A Legião Urbana e o disco icônico que quase não nasceu
Produtor da estreia fonográfica da banda, José Emílio Rondeau revela em livro os bastidores tensos da gravação de um clássico do rock brasilis
Quase quatro décadas depois de produzido, o disco de estreia da Legião Urbana continua cercado por mitos — muitos deles verdadeiros. Um dos episódios mais simbólicos ganha agora versão detalhada no livro que o jornalista e produtor José Emilio Rondeau autografa nesta sexta-feira (13), na Bienal do Livro, revelando bastidores conturbados, decisões arriscadas e a tensão que quase encerrou o projeto antes mesmo de sair da gravadora. "Será!", Rondeau revisita a madrugada em que abandonou a gravação, depois de um conflito com a banda, e expõe a delicada alquimia por trás da criação de um marco do rock brasileiro.
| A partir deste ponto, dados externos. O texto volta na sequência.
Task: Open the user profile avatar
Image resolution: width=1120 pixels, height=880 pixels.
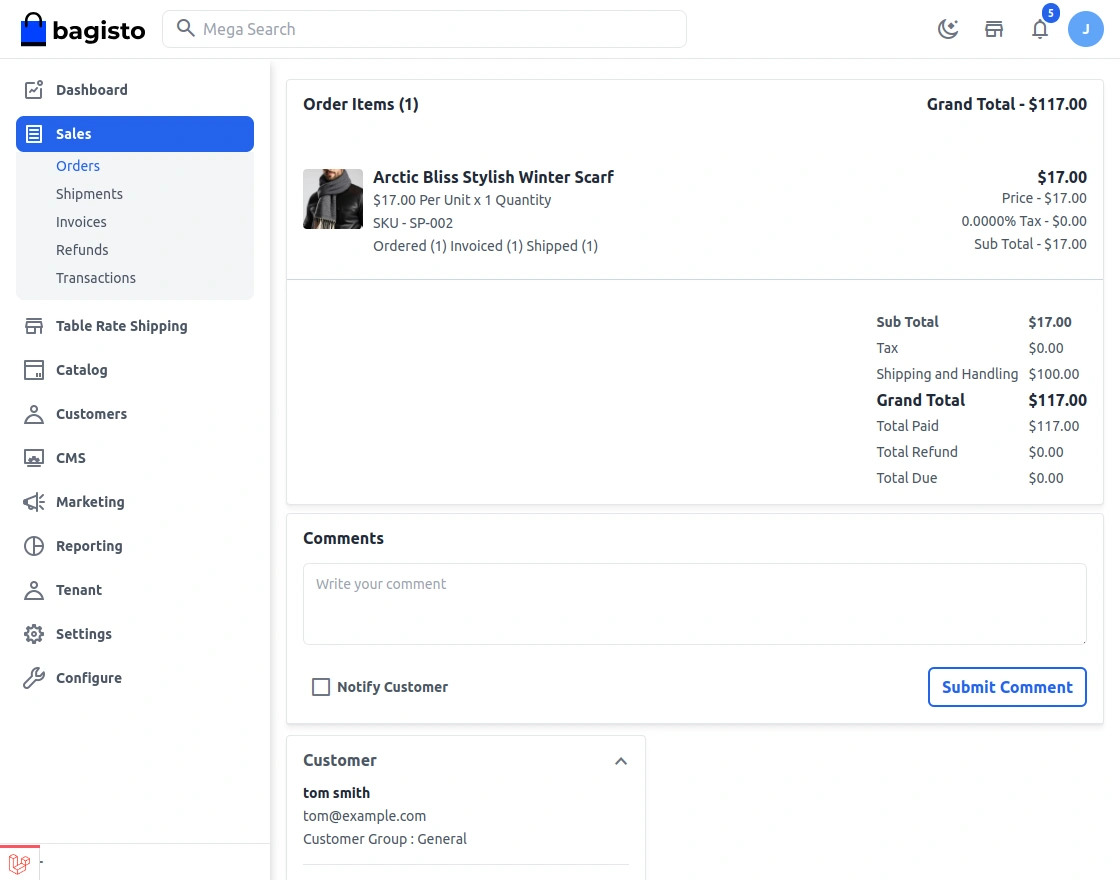Action: click(x=1086, y=29)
Em meados de 1984, Rondeau assumiu a produção do primeiro disco da Legião Urbana nos estúdios da EMI-Odeon, em Botafogo. A banda, então um trio formado por Renato Russo, Dado Villa-Lobos e Marcelo Bonfá, estava em sua primeira grande experiência profissional e esteve às turras com outros dois produtores que jogaram a toalha. O convívio, no entanto, foi tenso. À procura de identidade sonora, os músicos enfrentavam suas próprias limitações técnicas e entravam em choque com a proposta estética do produtor, mais próximo da linguagem da new wave do que do espírito punk que movia o grupo egresso da pulsante cena brasiliense onde despontava ao lado de bandas como a Plebe Rude e o Capital Inicial.
A gravação paralisou após uma discussão entre Bonfá e Rondeau, o terceiro produtor, que deixou o estúdio prometendo não retornar. O baterista teve uma reação intempestiva ao dizer que só tocava bem quando queria. Foi a diplomacia de Renato Russo que trouxe Rondeau de volta ao projeto.
Lançado discretamente em janeiro de 1985, o álbum "Legião Urbana" revelou-se um divisor de águas do rock produzido no Brasil. Canções como "Será" e "Ainda é Cedo" consolidaram o grupo como voz de uma geração inquieta, "os filhos da Revolução", como cantavam em "Geração Coca-Cola". As vendas ultrapassaram 500 mil cópias e colocaram a banda no centro da transformação do rock brasileiro dos anos 1980.